The International Year of Light and Light based technologies (IYL) was on Monday observed in Ghana at the start of a three-day conference and exhibition being hosted in Accra.
Dubbed, the Africa Regional Conference and Exhibition, the celebration was being observed on the theme: “Harnessing Light and Light-Based Technologies for Africa’s Development”.
The year 2015 has been declared by the United Nations General Assembly as the International Year of Light and Light-Based Technologies, which stands to promote the central role of light in enhancing the many opportunities derived from the utilisation of light and light-based technologies for the welfare of mankind.
There are similar celebrations being marked in Ethiopia, Mexico, South Africa, Egypt, Spain, France, USA and other UN member countries.
Ghana mooted for the celebration of the 2015 as the Year of Light, at the 2012 UNESCO meeting, which was widely accepted by other countries, leading to the proclamation of the day by the UN.
At the opening of the celebration of the Day, President John Dramani Mahama whose speech was read on his behalf said it was Ghana’s initiative which brought about the celebration of the event.
He lauded the global acceptance which had brought into the limelight the need to explore further the potential of light to improve livelihood, build communities, and connect people in new ways.
President Mahama said the tide of light-based technologies is still on the ascendency, with unprecedented opportunities for improvements in agriculture and health, the delivery of energy and social services, and for wealth creation.
“We owe it to our continent-to the present generation and to generations to come-to translate these opportunities into lasting transformations in our communities,” President Mahama said.
The President said the persistence of the global digital divide, also remains an indicator of the widening disparities between Africa and the developed world in spite of the impressive penetration of mobile telephony on the continent.
He said the celebration of the International Year of light and light-based technologies would as part of its objectives, bring to the fore, some of the challenges of theses disparities and point the ways in which light-based technologies could help bridge the gaps.
“Light has indeed fuelled virtually every innovation, and light provides the large bandwidths that support modern communications technologies,” the President said.
President Mahama also announced that as part of the outcomes of the year-long celebration, the Laser and Fibre Optics Centre at the University of Cape Coast would be transformed into a fully-fledged institute, paving the way for the sub-region to develop the needed man-power in harnessing light and the technologies of light to develop.
He said Lasers have improved delivery of medical care, provided new imaging, surgical, and therapeutic modalities that better address various health care objectives.
He endorsed the establishment in the country of a sub-regional Laser Medical Application Laboratory to train medical practitioners to make use of relevant laser technologies in the field of urology, ophthalmology, dentistry and general surgery in two of the major hospitals in Ghana.
President Mahama further said in partnership with the Federal Republic of Germany, plans were far advanced for the establishment of a Solar Technology Research Centre in Ghana.
It will have a broad mandate to investigate among other things the scientific underpinnings of solar energy technologies and develop technologies that address present and emerging challenges in the solar energy sector.
Professor Naana Jane Opoku-Agyemang, the Minister of Education who doubles as the Chairperson of the Ghana National Commission for UNESCO, said science and light had become a key cross-cutting discipline of social sciences, the arts and engineering in the 21st century.
She said it was essential that light and the application of light-based technologies were appreciated by everyone.
Prof Opoku-Agyemang said light technologies serve to promote sustainable development and provide solutions to global challenges in education, health, communication, energy and agriculture.

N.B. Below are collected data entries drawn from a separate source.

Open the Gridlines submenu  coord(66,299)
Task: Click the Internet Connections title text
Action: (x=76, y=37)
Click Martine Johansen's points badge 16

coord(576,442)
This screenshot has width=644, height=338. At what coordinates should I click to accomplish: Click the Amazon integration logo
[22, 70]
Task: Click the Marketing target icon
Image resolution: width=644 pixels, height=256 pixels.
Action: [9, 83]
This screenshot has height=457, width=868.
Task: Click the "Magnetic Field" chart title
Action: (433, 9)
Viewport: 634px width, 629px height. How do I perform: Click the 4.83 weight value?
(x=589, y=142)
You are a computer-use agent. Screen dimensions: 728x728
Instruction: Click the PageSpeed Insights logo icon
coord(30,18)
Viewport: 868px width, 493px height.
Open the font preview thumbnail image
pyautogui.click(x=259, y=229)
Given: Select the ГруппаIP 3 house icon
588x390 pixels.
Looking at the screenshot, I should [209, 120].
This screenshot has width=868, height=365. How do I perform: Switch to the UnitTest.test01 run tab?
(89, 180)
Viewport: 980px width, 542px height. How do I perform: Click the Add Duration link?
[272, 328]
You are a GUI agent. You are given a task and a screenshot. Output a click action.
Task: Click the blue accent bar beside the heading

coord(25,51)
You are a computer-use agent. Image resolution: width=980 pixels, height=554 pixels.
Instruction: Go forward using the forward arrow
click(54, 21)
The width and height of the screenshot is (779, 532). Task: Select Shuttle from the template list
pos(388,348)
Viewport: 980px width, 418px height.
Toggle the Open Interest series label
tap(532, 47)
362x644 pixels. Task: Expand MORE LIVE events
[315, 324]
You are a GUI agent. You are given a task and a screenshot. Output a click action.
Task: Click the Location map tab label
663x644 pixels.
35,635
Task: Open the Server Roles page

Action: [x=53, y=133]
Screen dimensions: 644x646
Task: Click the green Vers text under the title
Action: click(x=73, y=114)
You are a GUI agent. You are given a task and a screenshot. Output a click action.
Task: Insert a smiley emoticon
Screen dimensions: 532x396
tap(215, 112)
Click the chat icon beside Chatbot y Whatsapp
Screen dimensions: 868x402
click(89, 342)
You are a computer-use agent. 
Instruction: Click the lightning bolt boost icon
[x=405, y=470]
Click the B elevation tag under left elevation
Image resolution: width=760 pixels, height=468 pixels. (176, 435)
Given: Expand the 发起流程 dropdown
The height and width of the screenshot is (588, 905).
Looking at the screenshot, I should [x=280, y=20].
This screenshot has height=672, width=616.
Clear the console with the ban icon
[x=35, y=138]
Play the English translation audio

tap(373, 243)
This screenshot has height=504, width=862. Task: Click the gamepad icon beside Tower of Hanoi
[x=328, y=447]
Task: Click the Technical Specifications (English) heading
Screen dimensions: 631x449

She said the hosting of the conference would therefore promote interaction and dialogue among academicians, industries and professionals in using optics and photonics concepts in tapping developmental strategies for communities.
This would help policy makers to appreciate the relevance for support for science in economic development.
Prof Opoku-Agyemang said aside the three facilities announced by President Mahama, there would also be the establishment of a museum of Light and Light-based Technologies as part of solutions to the post-2015 UN development agenda.
She charged the participants to demonstrate how the school curricula on physics and related subjects could be reviewed as to enable students to be innovate in the areas of energy production.
“We look forward to ways of reducing our status as consumers of solar products to creators of same, since we have the natural resource in such great abundance,” she added.
Prof. Francis K. Allotey, Chairman of the Local Organising Committee of the International Year of Light and Light-based Technologies, explained that the celebration demonstrate that the world appreciate the contribution of scientists in the field of light and how it could be used to solve interdisciplinary problems such as health, energy and suing photonic devices to improve the quality of life.